● What needs to be done: Return all of the entries exactly, with nothing added or left out.

(Stored data entries)
/---

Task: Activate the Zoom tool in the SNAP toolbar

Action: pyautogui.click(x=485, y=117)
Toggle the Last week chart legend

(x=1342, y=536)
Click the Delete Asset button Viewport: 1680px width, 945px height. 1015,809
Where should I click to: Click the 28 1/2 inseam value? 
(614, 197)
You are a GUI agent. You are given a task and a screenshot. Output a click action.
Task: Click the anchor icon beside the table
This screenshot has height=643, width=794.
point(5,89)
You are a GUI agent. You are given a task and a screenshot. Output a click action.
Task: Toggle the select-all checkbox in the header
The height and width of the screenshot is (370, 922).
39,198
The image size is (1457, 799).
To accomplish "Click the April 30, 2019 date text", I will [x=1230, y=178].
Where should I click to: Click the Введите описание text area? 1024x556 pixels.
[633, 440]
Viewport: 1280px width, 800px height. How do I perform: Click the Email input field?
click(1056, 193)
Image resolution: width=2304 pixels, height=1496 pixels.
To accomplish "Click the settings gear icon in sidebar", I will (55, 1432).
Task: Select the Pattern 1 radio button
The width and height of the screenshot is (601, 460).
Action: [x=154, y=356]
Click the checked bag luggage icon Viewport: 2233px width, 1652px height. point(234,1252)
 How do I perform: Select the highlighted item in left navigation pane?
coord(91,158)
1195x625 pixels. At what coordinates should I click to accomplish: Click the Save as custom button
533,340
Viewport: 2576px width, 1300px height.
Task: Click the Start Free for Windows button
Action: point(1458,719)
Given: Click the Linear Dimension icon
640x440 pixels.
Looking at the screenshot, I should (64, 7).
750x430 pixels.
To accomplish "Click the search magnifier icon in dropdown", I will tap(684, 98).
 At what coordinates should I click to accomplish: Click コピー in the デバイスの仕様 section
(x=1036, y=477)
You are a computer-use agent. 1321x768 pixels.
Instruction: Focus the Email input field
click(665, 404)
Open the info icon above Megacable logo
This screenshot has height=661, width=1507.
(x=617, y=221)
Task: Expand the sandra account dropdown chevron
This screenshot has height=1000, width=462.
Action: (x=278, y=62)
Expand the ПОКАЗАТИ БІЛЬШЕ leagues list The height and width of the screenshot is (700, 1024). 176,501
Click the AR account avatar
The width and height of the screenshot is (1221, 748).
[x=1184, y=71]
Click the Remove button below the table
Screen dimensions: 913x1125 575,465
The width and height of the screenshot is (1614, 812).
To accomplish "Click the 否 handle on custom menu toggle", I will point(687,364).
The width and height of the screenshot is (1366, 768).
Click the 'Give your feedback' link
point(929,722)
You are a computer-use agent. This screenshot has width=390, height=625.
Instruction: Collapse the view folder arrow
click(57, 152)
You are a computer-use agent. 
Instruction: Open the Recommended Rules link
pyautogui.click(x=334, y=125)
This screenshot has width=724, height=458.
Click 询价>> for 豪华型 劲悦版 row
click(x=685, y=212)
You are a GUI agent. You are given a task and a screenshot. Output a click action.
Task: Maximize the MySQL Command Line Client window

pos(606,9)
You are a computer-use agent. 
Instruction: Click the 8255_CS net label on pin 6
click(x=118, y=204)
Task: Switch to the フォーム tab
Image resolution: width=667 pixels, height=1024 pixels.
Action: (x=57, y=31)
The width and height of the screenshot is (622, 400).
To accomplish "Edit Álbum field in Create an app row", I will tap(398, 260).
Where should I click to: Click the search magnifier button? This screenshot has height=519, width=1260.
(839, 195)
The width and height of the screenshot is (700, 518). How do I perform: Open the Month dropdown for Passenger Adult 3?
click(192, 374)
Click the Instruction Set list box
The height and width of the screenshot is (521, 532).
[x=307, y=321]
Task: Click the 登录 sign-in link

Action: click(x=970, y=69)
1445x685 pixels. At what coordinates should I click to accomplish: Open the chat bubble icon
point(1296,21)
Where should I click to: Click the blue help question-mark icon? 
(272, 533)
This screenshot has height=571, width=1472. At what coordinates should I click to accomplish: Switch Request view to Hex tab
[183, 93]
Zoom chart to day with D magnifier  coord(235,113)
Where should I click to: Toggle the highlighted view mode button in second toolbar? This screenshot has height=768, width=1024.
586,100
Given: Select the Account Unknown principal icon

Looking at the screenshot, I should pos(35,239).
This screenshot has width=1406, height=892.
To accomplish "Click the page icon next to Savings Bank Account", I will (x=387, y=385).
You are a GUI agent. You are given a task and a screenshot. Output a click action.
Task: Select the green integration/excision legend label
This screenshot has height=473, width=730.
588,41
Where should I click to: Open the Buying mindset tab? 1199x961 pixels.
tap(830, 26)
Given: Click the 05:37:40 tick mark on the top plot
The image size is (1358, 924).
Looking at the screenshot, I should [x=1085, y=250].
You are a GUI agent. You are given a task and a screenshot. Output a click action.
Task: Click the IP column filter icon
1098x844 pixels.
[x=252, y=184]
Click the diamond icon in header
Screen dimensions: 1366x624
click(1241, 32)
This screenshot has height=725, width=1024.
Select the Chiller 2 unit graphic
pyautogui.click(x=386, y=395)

\---

● Written response:
Task: Activate the Zoom tool in the SNAP toolbar

Action: pyautogui.click(x=485, y=117)
Toggle the Last week chart legend

(x=1342, y=536)
Click the Delete Asset button Viewport: 1680px width, 945px height. 1015,809
Where should I click to: Click the 28 1/2 inseam value? 
(614, 197)
You are a GUI agent. You are given a task and a screenshot. Output a click action.
Task: Click the anchor icon beside the table
This screenshot has height=643, width=794.
point(5,89)
You are a GUI agent. You are given a task and a screenshot. Output a click action.
Task: Toggle the select-all checkbox in the header
The height and width of the screenshot is (370, 922).
39,198
The image size is (1457, 799).
To accomplish "Click the April 30, 2019 date text", I will [x=1230, y=178].
Where should I click to: Click the Введите описание text area? 1024x556 pixels.
[633, 440]
Viewport: 1280px width, 800px height. How do I perform: Click the Email input field?
click(1056, 193)
Image resolution: width=2304 pixels, height=1496 pixels.
To accomplish "Click the settings gear icon in sidebar", I will (55, 1432).
Task: Select the Pattern 1 radio button
The width and height of the screenshot is (601, 460).
Action: [x=154, y=356]
Click the checked bag luggage icon Viewport: 2233px width, 1652px height. point(234,1252)
 How do I perform: Select the highlighted item in left navigation pane?
coord(91,158)
1195x625 pixels. At what coordinates should I click to accomplish: Click the Save as custom button
533,340
Viewport: 2576px width, 1300px height.
Task: Click the Start Free for Windows button
Action: point(1458,719)
Given: Click the Linear Dimension icon
640x440 pixels.
Looking at the screenshot, I should (64, 7).
750x430 pixels.
To accomplish "Click the search magnifier icon in dropdown", I will tap(684, 98).
 At what coordinates should I click to accomplish: Click コピー in the デバイスの仕様 section
(x=1036, y=477)
You are a computer-use agent. 1321x768 pixels.
Instruction: Focus the Email input field
click(665, 404)
Open the info icon above Megacable logo
This screenshot has height=661, width=1507.
(x=617, y=221)
Task: Expand the sandra account dropdown chevron
This screenshot has height=1000, width=462.
Action: (x=278, y=62)
Expand the ПОКАЗАТИ БІЛЬШЕ leagues list The height and width of the screenshot is (700, 1024). 176,501
Click the AR account avatar
The width and height of the screenshot is (1221, 748).
[x=1184, y=71]
Click the Remove button below the table
Screen dimensions: 913x1125 575,465
The width and height of the screenshot is (1614, 812).
To accomplish "Click the 否 handle on custom menu toggle", I will point(687,364).
The width and height of the screenshot is (1366, 768).
Click the 'Give your feedback' link
point(929,722)
You are a computer-use agent. This screenshot has width=390, height=625.
Instruction: Collapse the view folder arrow
click(57, 152)
You are a computer-use agent. 
Instruction: Open the Recommended Rules link
pyautogui.click(x=334, y=125)
This screenshot has width=724, height=458.
Click 询价>> for 豪华型 劲悦版 row
click(x=685, y=212)
You are a GUI agent. You are given a task and a screenshot. Output a click action.
Task: Maximize the MySQL Command Line Client window

pos(606,9)
You are a computer-use agent. 
Instruction: Click the 8255_CS net label on pin 6
click(x=118, y=204)
Task: Switch to the フォーム tab
Image resolution: width=667 pixels, height=1024 pixels.
Action: (x=57, y=31)
The width and height of the screenshot is (622, 400).
To accomplish "Edit Álbum field in Create an app row", I will tap(398, 260).
Where should I click to: Click the search magnifier button? This screenshot has height=519, width=1260.
(839, 195)
The width and height of the screenshot is (700, 518). How do I perform: Open the Month dropdown for Passenger Adult 3?
click(192, 374)
Click the Instruction Set list box
The height and width of the screenshot is (521, 532).
[x=307, y=321]
Task: Click the 登录 sign-in link

Action: click(x=970, y=69)
1445x685 pixels. At what coordinates should I click to accomplish: Open the chat bubble icon
point(1296,21)
Where should I click to: Click the blue help question-mark icon? 
(272, 533)
This screenshot has height=571, width=1472. At what coordinates should I click to accomplish: Switch Request view to Hex tab
[183, 93]
Zoom chart to day with D magnifier  coord(235,113)
Where should I click to: Toggle the highlighted view mode button in second toolbar? This screenshot has height=768, width=1024.
586,100
Given: Select the Account Unknown principal icon

Looking at the screenshot, I should pos(35,239).
This screenshot has width=1406, height=892.
To accomplish "Click the page icon next to Savings Bank Account", I will (x=387, y=385).
You are a GUI agent. You are given a task and a screenshot. Output a click action.
Task: Select the green integration/excision legend label
This screenshot has height=473, width=730.
588,41
Where should I click to: Open the Buying mindset tab? 1199x961 pixels.
tap(830, 26)
Given: Click the 05:37:40 tick mark on the top plot
The image size is (1358, 924).
Looking at the screenshot, I should [x=1085, y=250].
You are a GUI agent. You are given a task and a screenshot. Output a click action.
Task: Click the IP column filter icon
1098x844 pixels.
[x=252, y=184]
Click the diamond icon in header
Screen dimensions: 1366x624
click(1241, 32)
This screenshot has height=725, width=1024.
Select the Chiller 2 unit graphic
pyautogui.click(x=386, y=395)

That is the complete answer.